Huffingonpost.com no ha tardado en recogerlo, aquí esta la presentación que han montado:


Pincha en la imagen para acceder a la presentacion.

La noche que no olvidaré

Thursday, November 6th, 2008

No se me olvidará que hace unos años alguien me dijo que nunca dejara de soñar, por difícil que pareciera el sueño. Que la vida se encarga de robarte cosas, de ponerte obstáculos, y si no te atreves a soñar, siempre te quedarás lejos de donde querías llegar.

Live high. Dream high.

No se me olvidarán las 12 horas delante del ordenador, el vuelco en el estomago cada vez que me decía a mi misma “estoy cubriendo unas elecciones, éstas elecciones”, cada vez que me acordaba que hace apenas un año empece un blog diciendo que quizás no empezaría a escribir en el papel, sino en Internet.

One Way Or Another.
Y se ha cumplido.

No se me olvidarán las imágenes de Chicago, pero mucho menos la de las calles de Washington, la gente gritando cada vez que alguien salía de un portal para unirse a la fiesta, los coches pitando, las banderas, la gente gritando por las ventanas, coches parados en medio de la calle con gente bailando encima, los abrazos espontáneos entre extraños… la sensación de que no había ganado una persona, un equipo, sino un movimiento de gente empujando desde hace dos años.
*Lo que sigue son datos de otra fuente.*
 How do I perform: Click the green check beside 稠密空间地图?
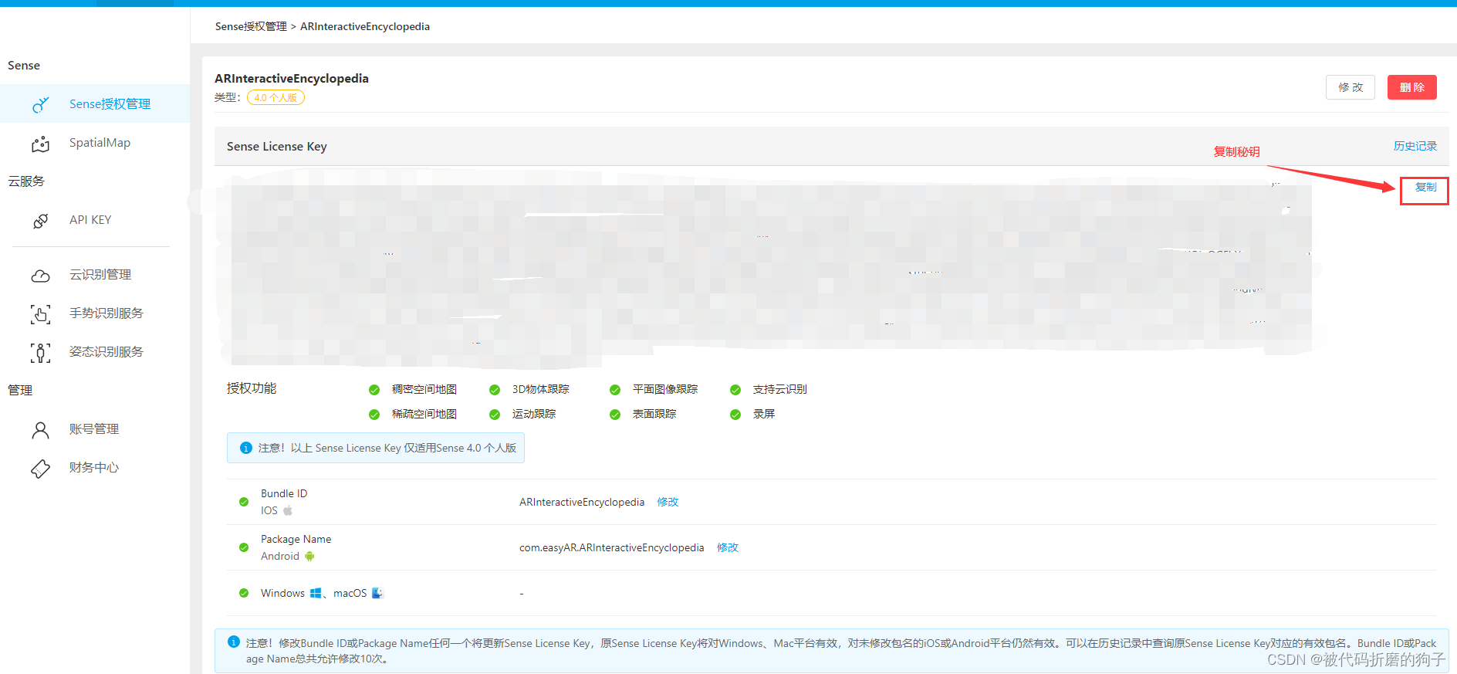[x=374, y=390]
No se me olvidará el ruido de los tambores, la gente haciendo cola para tener una foto delante de la fachada con la imagen de Obama.
Incluida yo misma.

No se me olvidará la cara de felicidad de la chica subida a la parada de autobús, tocando un tambor, animada por la gente como una estrella de rock; la mujer en trance bailando junto a los músicos, tres extraños y un tambor.

No se me olvidará la cara de los adolescentes, de las parejas de blancos, hispanos, hindús, etíopes, todos mezclados, algo tan difícil de ver por estas calles.

No se me olvidará el silencio en Chicago minutos antes de la fiesta, la quietud mientras hablaba Obama, las lágrimas de Jesee Jackson y la mujer negra que hace no tanto no tenía derecho a votar, quizás tampoco a coger el autobús y sentarse donde ella quería.

No se me olvidará el discurso de Yes We Can, y el susurro de miles de personas como una plegaria.
Yes We Can

No se me olvidará que lo que significa el 4 de Noviembre no es la victoria de unas elecciones si no la victoria de todas esas personas que se han atrevido a hablar, a tener una conversación sincera consigo mismos, con los demás, y se han atrevido a dudar: de verdad importa tanto que sea negro a la hora de decidir un voto, a la hora de liderar este país?

No está todo ganado, pero hablando es como se empieza y el triunfo de todas esas conversaciones es lo que significa para mi el 4 de Noviembre.

El triunfo de quien se atreve a soñar, a empujar al mundo para que cambie, aunque el mundo no quiera atreverse a soñar.